> _TEXT SEGMENT_:
***

When finished, as a heuristic to check the results, I run zola build
with search indexing, as well as my new command, and compare the resulting indexes:
fd --extension js 'index' ./public --exec md5sum # 8f1a9d115462075d7d17dfea6ef6e4ca public/build-index.js # 8f1a9d115462075d7d17dfea6ef6e4ca public/new-index-index.js
Diff of this initial step here.
Next step is adding Tantivy as an optional dependency, and using conditional compilation to skip the zola index
subcommand unless #[cfg(feature = "tantivy")]
is enabled.

***

> _ACTIONS TO TAKE_:
[A] Return the portion of the Zola indexing passage that begins at the words "Next step is" and stops after the words "is enabled.", copied character for character.
[B] Extend the Zola indexing passage, picking up right after its final sentence.
The records have no connection to the Zola indexing passage.

***

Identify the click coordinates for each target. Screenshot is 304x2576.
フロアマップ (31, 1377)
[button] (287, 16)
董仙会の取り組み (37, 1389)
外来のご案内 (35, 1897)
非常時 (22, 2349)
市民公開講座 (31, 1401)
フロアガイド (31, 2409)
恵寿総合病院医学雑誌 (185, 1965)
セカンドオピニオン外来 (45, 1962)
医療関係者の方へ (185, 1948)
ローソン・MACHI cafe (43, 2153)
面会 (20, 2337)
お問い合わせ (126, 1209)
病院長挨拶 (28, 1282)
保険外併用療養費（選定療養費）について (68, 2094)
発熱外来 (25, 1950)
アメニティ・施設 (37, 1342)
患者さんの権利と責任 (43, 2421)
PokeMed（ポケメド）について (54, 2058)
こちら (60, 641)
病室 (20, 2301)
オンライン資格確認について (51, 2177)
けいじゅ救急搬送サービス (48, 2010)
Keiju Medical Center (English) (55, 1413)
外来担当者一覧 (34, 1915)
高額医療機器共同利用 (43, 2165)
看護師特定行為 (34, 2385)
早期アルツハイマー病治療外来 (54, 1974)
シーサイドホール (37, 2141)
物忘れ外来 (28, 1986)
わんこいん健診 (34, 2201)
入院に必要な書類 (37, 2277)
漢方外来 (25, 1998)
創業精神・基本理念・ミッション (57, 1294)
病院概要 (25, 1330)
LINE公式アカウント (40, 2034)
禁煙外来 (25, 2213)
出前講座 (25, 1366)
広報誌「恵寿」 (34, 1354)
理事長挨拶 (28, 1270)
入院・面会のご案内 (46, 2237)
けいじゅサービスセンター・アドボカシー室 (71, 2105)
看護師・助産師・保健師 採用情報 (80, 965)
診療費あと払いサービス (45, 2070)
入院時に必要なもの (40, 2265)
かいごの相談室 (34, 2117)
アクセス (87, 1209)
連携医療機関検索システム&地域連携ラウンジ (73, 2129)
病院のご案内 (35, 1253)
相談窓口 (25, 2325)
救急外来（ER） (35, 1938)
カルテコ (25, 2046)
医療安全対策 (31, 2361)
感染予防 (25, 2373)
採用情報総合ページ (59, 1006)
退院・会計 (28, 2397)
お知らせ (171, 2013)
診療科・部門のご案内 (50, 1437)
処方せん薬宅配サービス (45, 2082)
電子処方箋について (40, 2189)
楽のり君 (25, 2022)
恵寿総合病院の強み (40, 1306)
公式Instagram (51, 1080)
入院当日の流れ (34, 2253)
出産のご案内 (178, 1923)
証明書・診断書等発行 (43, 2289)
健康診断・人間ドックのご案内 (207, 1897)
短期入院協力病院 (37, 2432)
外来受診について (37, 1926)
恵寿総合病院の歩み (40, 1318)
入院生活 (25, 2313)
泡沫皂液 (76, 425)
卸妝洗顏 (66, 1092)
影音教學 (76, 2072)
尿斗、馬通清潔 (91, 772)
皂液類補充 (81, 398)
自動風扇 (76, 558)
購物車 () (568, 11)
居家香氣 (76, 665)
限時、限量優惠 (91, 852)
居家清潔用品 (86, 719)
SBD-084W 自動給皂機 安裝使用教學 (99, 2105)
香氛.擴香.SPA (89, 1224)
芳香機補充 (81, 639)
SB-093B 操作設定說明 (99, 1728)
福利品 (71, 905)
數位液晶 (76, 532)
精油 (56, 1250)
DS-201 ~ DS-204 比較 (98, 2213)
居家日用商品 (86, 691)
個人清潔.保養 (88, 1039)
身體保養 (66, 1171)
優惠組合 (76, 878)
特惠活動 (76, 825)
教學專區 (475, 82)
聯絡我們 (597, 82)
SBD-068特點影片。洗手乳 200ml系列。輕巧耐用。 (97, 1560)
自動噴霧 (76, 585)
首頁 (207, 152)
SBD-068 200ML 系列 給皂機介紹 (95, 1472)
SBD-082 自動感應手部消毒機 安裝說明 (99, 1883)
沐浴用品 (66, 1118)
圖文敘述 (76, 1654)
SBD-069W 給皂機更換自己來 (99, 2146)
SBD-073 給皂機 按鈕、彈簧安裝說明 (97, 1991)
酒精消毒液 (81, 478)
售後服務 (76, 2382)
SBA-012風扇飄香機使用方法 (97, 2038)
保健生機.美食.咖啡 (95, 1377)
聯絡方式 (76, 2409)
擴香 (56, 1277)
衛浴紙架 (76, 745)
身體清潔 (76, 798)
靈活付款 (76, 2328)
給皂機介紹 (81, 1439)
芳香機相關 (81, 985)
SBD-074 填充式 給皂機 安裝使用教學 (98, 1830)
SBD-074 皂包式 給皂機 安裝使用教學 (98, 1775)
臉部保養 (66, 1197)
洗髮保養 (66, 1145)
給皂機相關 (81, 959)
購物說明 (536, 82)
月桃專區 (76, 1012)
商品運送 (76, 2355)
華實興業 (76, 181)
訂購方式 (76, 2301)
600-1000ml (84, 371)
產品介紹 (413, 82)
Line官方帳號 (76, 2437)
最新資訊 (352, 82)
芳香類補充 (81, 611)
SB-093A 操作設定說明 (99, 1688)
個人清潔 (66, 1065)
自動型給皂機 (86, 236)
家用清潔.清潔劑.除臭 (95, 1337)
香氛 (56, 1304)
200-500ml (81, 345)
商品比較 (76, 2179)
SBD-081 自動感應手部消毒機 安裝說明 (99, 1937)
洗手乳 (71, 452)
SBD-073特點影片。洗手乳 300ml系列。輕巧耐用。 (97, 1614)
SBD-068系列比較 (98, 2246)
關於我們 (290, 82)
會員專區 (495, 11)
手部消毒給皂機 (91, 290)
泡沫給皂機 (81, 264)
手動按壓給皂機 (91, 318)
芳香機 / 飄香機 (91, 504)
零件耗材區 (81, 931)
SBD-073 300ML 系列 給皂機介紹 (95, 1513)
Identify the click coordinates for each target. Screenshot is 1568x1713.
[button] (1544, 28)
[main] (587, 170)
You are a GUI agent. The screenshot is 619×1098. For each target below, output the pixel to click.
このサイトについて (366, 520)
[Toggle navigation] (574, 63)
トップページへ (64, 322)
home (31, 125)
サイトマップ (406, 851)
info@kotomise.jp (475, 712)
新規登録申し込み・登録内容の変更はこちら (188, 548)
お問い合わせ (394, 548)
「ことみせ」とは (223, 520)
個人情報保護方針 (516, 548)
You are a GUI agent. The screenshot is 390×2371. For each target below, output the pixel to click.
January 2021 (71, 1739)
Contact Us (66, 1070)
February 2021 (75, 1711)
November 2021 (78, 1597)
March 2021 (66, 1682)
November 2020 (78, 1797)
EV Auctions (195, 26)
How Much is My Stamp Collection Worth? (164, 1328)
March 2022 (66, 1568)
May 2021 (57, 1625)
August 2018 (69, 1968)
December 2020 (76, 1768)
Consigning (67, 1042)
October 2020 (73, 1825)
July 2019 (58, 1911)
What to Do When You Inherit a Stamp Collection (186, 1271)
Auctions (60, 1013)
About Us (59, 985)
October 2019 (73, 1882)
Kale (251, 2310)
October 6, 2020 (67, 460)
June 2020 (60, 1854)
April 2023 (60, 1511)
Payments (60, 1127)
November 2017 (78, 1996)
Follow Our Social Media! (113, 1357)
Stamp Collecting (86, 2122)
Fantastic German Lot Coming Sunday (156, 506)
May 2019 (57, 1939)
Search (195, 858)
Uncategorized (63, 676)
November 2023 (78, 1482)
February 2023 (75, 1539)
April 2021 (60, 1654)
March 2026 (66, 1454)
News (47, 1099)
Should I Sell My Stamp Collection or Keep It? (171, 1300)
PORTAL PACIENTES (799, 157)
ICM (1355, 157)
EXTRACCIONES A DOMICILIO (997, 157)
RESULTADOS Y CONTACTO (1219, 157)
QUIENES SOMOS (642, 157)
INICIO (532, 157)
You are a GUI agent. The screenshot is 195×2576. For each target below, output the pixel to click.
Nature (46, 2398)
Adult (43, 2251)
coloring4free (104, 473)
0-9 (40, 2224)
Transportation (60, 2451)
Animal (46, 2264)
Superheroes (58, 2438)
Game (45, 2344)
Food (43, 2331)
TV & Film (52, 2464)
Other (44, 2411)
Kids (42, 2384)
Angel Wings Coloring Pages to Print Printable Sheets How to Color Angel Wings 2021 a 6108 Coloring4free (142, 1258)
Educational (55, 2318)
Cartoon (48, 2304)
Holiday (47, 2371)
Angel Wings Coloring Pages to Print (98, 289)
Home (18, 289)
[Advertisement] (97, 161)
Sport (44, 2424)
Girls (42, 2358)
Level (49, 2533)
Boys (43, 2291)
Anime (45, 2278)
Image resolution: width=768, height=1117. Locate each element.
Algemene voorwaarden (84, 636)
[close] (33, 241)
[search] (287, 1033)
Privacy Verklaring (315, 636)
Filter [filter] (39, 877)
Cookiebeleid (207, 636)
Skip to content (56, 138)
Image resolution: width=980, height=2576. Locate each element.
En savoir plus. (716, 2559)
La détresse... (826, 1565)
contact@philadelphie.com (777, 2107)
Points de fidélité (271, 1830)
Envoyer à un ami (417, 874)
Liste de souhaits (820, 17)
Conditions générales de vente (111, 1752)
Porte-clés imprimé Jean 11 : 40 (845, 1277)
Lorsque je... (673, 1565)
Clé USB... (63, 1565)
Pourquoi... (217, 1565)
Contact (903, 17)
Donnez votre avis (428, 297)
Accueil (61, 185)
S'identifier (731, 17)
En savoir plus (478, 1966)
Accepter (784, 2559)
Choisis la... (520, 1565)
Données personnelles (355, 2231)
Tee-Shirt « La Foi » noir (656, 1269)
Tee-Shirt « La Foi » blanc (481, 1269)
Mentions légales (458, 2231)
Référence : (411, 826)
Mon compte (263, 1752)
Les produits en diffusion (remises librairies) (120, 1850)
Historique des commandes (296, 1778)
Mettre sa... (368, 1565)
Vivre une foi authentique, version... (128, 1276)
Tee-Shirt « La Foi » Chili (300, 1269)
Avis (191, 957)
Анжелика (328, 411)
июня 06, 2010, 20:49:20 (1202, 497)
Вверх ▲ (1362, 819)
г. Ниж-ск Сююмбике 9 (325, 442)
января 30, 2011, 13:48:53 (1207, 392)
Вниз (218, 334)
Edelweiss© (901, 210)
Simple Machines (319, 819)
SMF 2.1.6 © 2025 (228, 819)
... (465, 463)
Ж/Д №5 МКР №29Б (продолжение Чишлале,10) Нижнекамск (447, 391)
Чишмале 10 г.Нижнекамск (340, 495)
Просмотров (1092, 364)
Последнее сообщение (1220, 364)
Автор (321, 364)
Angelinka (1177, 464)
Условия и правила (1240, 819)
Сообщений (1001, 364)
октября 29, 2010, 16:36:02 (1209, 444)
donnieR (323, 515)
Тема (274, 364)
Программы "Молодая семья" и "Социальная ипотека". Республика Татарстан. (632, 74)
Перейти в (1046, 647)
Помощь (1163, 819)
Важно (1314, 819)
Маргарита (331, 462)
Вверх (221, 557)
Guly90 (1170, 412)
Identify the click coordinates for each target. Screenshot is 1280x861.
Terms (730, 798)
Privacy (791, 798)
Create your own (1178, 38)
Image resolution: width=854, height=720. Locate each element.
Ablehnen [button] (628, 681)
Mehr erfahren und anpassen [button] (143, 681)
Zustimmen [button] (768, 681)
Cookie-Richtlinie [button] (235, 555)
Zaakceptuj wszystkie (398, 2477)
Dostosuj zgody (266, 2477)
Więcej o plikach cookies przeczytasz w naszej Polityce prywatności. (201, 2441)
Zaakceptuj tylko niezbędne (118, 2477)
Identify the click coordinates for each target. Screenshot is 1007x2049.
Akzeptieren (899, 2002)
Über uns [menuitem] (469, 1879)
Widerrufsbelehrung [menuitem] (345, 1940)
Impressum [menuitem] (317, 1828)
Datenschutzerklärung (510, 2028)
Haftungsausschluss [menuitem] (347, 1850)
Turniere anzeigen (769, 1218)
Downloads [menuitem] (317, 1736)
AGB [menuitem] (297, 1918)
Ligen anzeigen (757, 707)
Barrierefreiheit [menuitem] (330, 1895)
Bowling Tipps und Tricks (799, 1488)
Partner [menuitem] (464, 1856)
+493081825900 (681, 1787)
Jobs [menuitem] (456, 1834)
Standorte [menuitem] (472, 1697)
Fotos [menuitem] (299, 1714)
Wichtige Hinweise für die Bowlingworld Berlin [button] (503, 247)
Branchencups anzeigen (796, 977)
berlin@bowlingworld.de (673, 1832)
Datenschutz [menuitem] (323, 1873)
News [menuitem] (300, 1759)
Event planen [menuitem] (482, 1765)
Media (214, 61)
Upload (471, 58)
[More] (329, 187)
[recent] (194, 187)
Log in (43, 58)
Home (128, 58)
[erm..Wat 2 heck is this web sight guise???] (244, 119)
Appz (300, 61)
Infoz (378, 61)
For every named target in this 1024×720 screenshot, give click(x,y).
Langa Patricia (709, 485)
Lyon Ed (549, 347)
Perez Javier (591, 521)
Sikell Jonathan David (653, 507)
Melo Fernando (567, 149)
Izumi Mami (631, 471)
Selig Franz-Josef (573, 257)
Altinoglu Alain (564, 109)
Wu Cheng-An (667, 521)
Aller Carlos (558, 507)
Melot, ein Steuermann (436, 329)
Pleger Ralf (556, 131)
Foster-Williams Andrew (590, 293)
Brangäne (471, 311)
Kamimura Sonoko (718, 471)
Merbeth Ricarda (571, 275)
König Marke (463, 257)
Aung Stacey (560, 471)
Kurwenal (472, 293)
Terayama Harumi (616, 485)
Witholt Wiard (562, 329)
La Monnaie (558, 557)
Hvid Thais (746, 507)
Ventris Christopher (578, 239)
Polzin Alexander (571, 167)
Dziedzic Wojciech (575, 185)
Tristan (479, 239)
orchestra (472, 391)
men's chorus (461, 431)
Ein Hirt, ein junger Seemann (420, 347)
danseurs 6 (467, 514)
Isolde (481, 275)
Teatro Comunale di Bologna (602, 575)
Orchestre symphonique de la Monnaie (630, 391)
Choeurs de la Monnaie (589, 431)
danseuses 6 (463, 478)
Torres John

***

> _RESPONSES TO THE TASKS_:
[A]
Next step is adding Tantivy as an optional dependency, and using conditional compilation to skip the zola index
subcommand unless #[cfg(feature = "tantivy")]
is enabled.

[B]
Zola is organized as a collection of workspaces, which can sometimes be confusing to get right in terms of conditional compilation. I had to declare Tantivy as an optional dependency both in zola/Cargo.toml
and zola/search/Cargo.toml
:
# in zola/Cargo.toml AND zola/search/Cargo.toml: tantivy = { version = "0.12", optional = true }
Then I could base the CLI menu based on whether the feature was present:
// in zola/src/cli.rs // snip.. SubCommand::with_name("index") .about("Create a search index as a stand-alone task, and with additional options") .args({ // bracket creates new block let drafts = Arg::with_name("drafts") .long("drafts") .takes_value(false) .help("Include drafts when loading the site"); #[cfg(feature = "tantivy")] // only compiled if --features tantivy { let index_type = Arg::with_name("index_type") .long("index-type") .short("t") .takes_value(true) .possible_values(&["elasticlunr", "tantivy"]) .required(true) .help("what kind of search index to build"); let output_dir = Arg::with_name("output_dir") .short("o") .long("output-dir") .default_value("public") .takes_value(true) .help("Outputs the generated search index files into the provided dir. \ Note: Tantivy indexing produces a directory instead of a file, \ which will be located at output-dir/tantivy-index"); &[drafts, index_type, output_dir] } #[cfg(not(feature = "tantivy"))] // compiled when not --features tantivy { &[drafts] } }), // snip..
With those changes in place, we can now compile Zola either with support for Tantivy ...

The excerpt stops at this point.